Articles 604 and 604 [sic] of the PRC Civil Code provide that the seller must deliver the subject matter to the agreed place of delivery. In the absence of an agreement between the parties on the place of delivery or if the agreement is unclear and cannot be determined, the following provisions apply:

  • If the subject matter must be transported, the seller sends it to the first carrier for delivery to the buyer;
  • If the subject matter does not need to be transported, and the seller and buyer know the location of the subject matter when concluding the contract, the seller must deliver it to that location;
  • If the location of the subject matter is unknown, the seller must deliver it to the seller's place of business at the time of the contract's conclusion.

The seller bears the risks of destruction, damage, or loss of the subject matter before delivery, and the buyer bears them after delivery, unless otherwise provided by law or agreed by the parties.

Although the legislation of both the PRC and Russia provides for the procedure for determining the place of delivery, it is recommended to follow the Incoterms 2020 international trade rules for international supplies. In this practice, 11 regulations are in force, designated by three-letter abbreviations, which define the interaction conditions for foreign trade participants — delivery bases. [17]

Regardless of the delivery method defined, a common occurrence is the failure of Chinese partners to deliver, despite receiving prepayment.
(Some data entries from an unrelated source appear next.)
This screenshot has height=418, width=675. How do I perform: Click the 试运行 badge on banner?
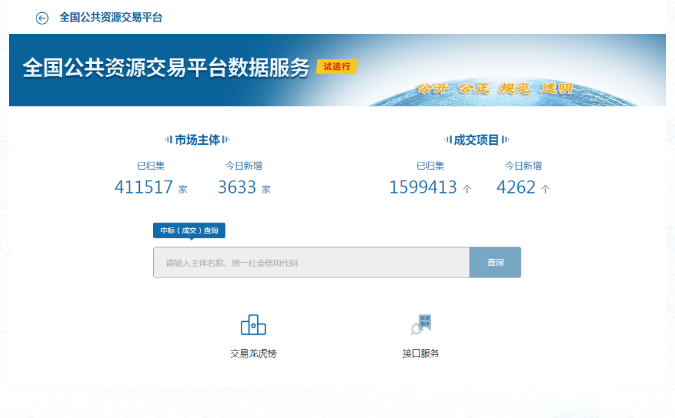(336, 67)
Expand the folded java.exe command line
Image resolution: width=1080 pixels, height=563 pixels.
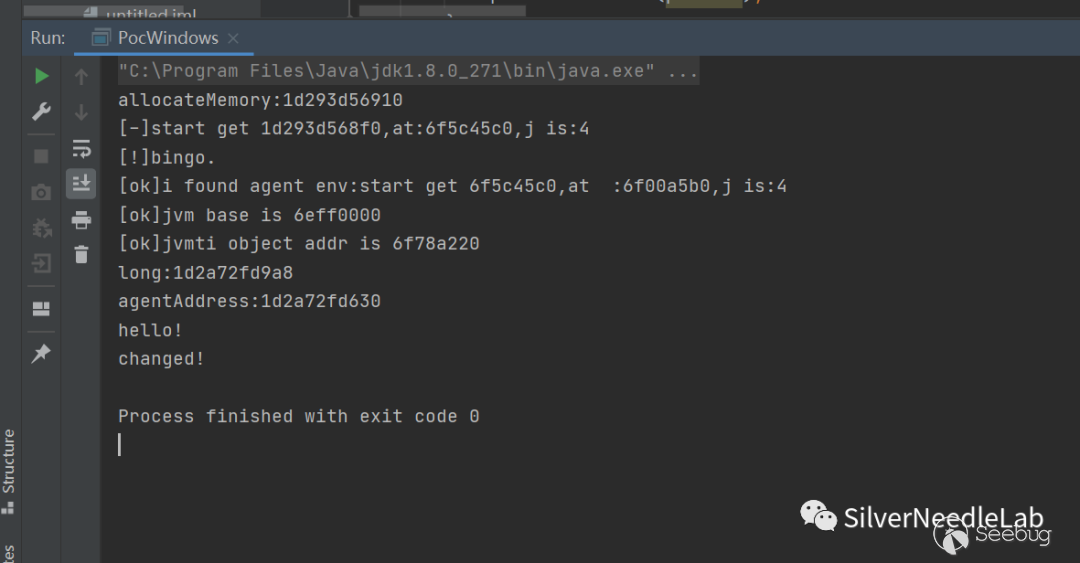pos(682,72)
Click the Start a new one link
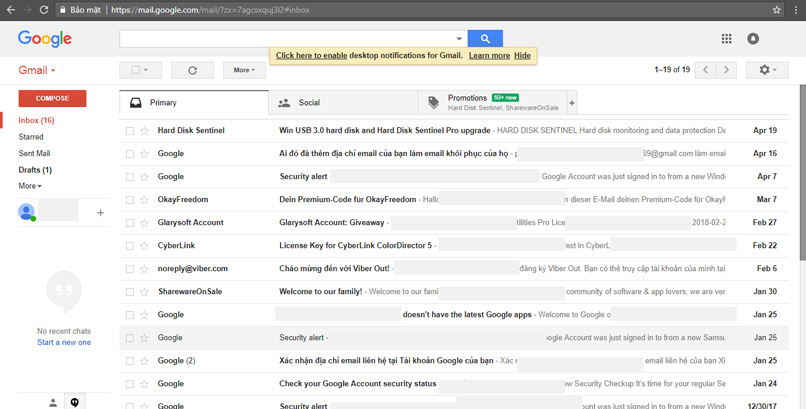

For example, in one case, the plaintiff and defendant concluded an international sales contract under which the defendant undertook to supply goods and the plaintiff undertook to accept and pay for them in the quantity, assortment, prices, and timeframes according to DAF (Russian Federation) (Incoterms 2000) — by rail — and FCA (People's Republic of China) — by road. Under the contract, the buyer paid for the goods in US dollars by bank transfer to the seller's currency account within a certain period from the goods' arrival, and the buyer was also entitled to make an advance payment for the goods. The buyer exercised this right and, in accordance with the contract, made a partial advance payment for the goods specified in the invoice received from the defendant. Since no timeframe for the delivery of the goods specified in the defendant's invoice was established, according to a supplementary agreement signed by the parties, the goods paid for by the plaintiff were to be delivered by a certain date. According to the evidence submitted in the case, the defendant failed to deliver the paid goods to the plaintiff by the specified date and left the plaintiff's claims unanswered and unsatisfied. Given the above, the plaintiff's claim to recover the advance payment for the goods from the defendant is, in the opinion of the ICAC, justified and must be satisfied in full. [18]

It is important to note that according to Incoterms 2020, FCA ("Free Carrier" "named place") delivery terms mean that the goods have cleared export procedures and have been handed over to the carrier at the named place, which signifies the supplier's fulfillment of its obligations under the trade transaction. FCA delivery terms define the duties and rights of the parties in the process of international delivery, transportation, and customs clearance. They establish the place where the goods pass from the supplier to the buyer and define the risks for all parties involved in the delivery.

As an analysis of world trade shows, FCA delivery terms are among the most common, with nearly 40% of supplies carried out using FCA terms. [19]

Under DAF (Delivered at Frontier) delivery terms, the seller is required to deliver the goods to a border point. The seller usually bears responsibility for all costs of transporting the goods to the delivery point for the buyer. The party receiving the goods usually imports them and passes through customs.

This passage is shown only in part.